「アメとムチ」の構図――普天間移設の内幕
普天間のことをもう少し知ろうと思って、いろいろと読んでみる。そんななかで、見つけたのがこの本。佐藤という沖縄施設局長のメモをもとに、沖縄タイムスで連載したもの。04年から08年ぐらいの期間の、ほとんど、推進派の動きが明らかにされている。もともと、辺野古の移設案をめぐる数々の取引など、東京の全国紙ではまったくといっていいほど報道されない。だからわかりずらい内容が、ならんでいるわけだけれども、豊富な注とあわせて読めば、いろいろと整理されてくる。その姿は、これまた驚くほど醜い。

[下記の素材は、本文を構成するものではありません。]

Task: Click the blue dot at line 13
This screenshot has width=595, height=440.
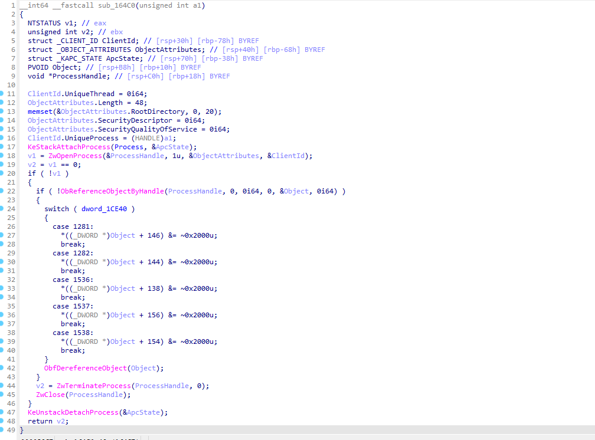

防衛庁、内閣府、県、名護市、県財界のさまざまな思惑とやりとりが、どろどろした利権をはさんで繰り広げられる。その中心にいたのが、守屋次官だったことはいまさらながらいろいろ考えさせられる。妥協と繕い。そこには、県民の切なる願いにどうこたえるのかなどの考えはまったくといっていいほど存在しない。
読んでみると、なぜ、今度の選挙で自民党がすべての選挙で負けたのかということがよくわかる。結局、ここ数年繰り広げられてきた政治劇は、決して、県民と基地との分かちがたい矛盾を解決するようなものにならなかった。この路線が破綻したということだろう。だから、鳩山さんは、選挙中、あのような発言をしたのだろうし、もし、民主党政権がそのことを裏切れば、政治は再び県民から厳しい審判をうけることになるに違いない。だから、この問題の解決は、東京の新聞が描くように容易ではない。そのことを教えてくれるような、愚かな政治劇の顛末である。